Great question! For starters, here is one of Kelly's blog posts that might be helpful in answering your question and understanding how she herself uses her CGM: How to monitor your blood sugar using a CGM.
Kelly follows a whole food diet and limits processed/ higher glycemic food as much as possible. When she is including bread or grains in her diet, she ensures it is accompanied with the Fab Four and recommends limiting rice to 1/4 cup. Adding fat, fiber, and 20+ grams of protein to a carbohydrate-dense meal can lessen glucose spikes and keep blood sugar more steady. For more insights into how her food is impacting her blood sugar, Kelly also uses a CGM to monitor her blood sugar levels.
For bread, she will opt for a triple fermented sourdough, and for wraps/ tortillas she loves Siete's grain-free options. They have cassava and chickpea options for anyone with an aversion to nut flours. The biggest concern when choosing store bought alternatives in addition to higher carbohydrate foods, is that they also contain added sugars and inflammatory oils, so it's important to check the ingredient list.

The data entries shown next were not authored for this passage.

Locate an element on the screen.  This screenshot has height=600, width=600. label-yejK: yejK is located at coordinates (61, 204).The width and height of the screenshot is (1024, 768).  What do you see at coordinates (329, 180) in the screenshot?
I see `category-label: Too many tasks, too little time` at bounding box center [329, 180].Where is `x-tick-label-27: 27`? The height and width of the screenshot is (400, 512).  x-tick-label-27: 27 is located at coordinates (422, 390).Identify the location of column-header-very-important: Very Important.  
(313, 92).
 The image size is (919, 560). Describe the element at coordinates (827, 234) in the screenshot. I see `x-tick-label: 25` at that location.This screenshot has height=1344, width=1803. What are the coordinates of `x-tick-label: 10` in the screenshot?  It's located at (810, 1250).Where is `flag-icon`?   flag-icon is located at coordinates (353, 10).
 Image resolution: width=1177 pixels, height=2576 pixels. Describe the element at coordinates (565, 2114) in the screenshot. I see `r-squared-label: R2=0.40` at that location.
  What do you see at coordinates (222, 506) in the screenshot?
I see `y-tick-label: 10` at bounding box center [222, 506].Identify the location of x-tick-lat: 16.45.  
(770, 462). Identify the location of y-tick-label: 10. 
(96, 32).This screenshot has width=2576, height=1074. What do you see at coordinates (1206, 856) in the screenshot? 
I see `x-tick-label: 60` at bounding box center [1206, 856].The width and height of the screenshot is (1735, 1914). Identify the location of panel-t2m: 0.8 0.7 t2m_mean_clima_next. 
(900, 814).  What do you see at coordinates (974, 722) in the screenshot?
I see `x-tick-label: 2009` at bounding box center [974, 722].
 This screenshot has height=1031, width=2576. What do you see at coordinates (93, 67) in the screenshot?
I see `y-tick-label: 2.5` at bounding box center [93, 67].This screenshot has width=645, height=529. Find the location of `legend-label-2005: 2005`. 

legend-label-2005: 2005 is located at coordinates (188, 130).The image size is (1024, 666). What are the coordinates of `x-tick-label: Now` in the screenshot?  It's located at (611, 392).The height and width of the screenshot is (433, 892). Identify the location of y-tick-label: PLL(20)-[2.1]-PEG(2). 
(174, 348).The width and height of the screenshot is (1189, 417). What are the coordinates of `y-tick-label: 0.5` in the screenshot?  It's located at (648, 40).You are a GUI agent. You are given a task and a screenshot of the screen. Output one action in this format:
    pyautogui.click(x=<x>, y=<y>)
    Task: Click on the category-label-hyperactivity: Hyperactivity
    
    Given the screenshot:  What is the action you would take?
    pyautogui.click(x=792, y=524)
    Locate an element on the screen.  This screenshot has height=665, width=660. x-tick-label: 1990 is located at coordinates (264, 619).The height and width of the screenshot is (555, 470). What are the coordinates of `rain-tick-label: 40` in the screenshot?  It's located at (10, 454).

When it comes to a CGM, it can definitely give you insight into what is working for your body and what might not be working. A spike is totally normal. We just want it to be under 30 mg/dL and preferably closer to 20 mg/dL or less. That is best achieved with whole foods and cellular carbohydrates like squash or sweet potato instead of grains. Protein in general is critically important for muscle retention. But the disparity in your spike could be attributed to a multitude of factors, like whether you exercised (and what type of workout you did) and what else you are consuming in tandem with the workouts. Overall, as long as you are hitting certain numbers, I wouldn't worry too much.
If you are exercising before or after your meals, you could try a fasted workout to see how it affects the numbers, but you also want to remember that no matter what kind of workout you’re doing, if you have a strenuous workout, your liver will release stored sugar and you’ll see a glycemic spike as a result (but that’s actually you burning stored sugar, which is a form of hormesis that is good for you).
For anyone who may experience adverse side effects from alternative sweeteners, we do recommend the unflavored grass-fed beef which is made with just one simple ingredient and you'll have the versatility to add sweetness from whole food sources! The manufacturing process for our grass-fed protein is kind of like making bone broth and then the protein is isolated and powderized using no chemical extraction.
All of that being said, we always suggest that you work directly with your medical provider/healthcare practitioner directly for any specific questions about your health journey.
We hope this helps answer your question and wish you the best on your health journey!